Today I'm back to worrying, not sleeping well, and prepping various
things for sale on CraigsList.

Tuesday: Chemo #2.

5 comments:

Lemony said...

Yay you. Nothing more fun than unskilled people poking you with sharps.

As I understand it, they put in an IV line so that if you have a bad reaction to the contrast they give you, they can quickly and effectively administer a dose of this or that to fix it. They flush the saline through first to make sure that they didn't miss your vein :-)

Emily Sebasky Murphy

Eclector2 said...

The Oncologist will check your blood during the chemo treatment tomorrow. That will hopefully resolve that worry. You might also talk to the nurses there about your bad IV experience.

Cathy Crea said...

Hang in there. You are strong, and we are rooting for you!

cmmastro said...

I just had blood drawn for routine lab work, and have a bruise on my arm the size of Rhode Island from that little poke that took 45 seconds. As far as I know, I'm healthy.

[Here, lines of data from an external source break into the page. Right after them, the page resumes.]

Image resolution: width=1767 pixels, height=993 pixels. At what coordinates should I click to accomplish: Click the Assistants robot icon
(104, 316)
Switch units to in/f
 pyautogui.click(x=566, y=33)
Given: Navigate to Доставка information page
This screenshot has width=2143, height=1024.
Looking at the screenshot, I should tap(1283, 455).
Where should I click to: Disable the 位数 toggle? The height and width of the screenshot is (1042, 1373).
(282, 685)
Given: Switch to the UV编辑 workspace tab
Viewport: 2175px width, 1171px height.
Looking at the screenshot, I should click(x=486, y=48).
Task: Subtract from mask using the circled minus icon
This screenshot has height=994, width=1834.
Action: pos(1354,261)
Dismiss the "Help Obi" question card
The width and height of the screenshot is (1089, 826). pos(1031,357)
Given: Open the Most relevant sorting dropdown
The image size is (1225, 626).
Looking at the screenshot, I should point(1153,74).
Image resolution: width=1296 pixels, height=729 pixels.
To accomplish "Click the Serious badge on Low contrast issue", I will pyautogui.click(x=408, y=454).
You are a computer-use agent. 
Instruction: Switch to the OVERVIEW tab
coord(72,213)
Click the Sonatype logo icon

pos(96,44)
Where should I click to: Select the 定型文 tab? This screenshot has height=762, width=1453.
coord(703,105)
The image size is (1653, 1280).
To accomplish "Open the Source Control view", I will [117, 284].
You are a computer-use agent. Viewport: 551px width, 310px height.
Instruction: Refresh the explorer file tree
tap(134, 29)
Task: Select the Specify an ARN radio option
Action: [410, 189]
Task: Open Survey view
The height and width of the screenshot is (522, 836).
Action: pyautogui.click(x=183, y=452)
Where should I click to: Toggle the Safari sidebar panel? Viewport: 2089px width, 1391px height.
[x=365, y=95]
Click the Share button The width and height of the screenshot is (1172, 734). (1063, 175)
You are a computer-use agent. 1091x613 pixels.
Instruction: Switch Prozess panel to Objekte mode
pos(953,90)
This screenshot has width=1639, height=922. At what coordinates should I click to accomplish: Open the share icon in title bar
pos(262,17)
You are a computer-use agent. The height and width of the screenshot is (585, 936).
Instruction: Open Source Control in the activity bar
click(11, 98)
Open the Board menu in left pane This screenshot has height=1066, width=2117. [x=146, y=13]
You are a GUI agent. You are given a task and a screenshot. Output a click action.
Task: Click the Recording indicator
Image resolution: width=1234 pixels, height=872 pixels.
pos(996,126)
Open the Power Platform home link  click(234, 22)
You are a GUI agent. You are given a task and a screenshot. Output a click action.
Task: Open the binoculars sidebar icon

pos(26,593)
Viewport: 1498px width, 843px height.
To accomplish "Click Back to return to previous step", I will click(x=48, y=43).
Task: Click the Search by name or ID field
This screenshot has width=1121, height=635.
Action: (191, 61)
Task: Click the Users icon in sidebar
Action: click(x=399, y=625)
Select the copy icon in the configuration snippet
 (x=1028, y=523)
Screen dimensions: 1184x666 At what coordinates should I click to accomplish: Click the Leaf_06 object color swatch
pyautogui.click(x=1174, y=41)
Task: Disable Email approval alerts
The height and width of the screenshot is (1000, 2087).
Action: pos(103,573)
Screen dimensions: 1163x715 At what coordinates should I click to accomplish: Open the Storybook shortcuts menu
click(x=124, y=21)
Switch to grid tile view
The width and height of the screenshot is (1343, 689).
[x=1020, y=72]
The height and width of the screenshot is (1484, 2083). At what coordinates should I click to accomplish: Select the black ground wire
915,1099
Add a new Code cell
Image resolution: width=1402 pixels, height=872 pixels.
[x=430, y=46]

Sometimes, the needle just goes in wrong. Even if the person doing it is skilled.

M said...

Hey all, thanks for the encouragement. I'm feeling better today. Oh, there are still plenty of things to worry about (a nearly endless amount) but I am fairly good at compartmentalizing and dealing with things one day and one step at a time (this certainly has helped me in grad school). The problem arises when everything needs to be dealt with / worried about ASAP. The list of super-urgent things is dwindling, at least.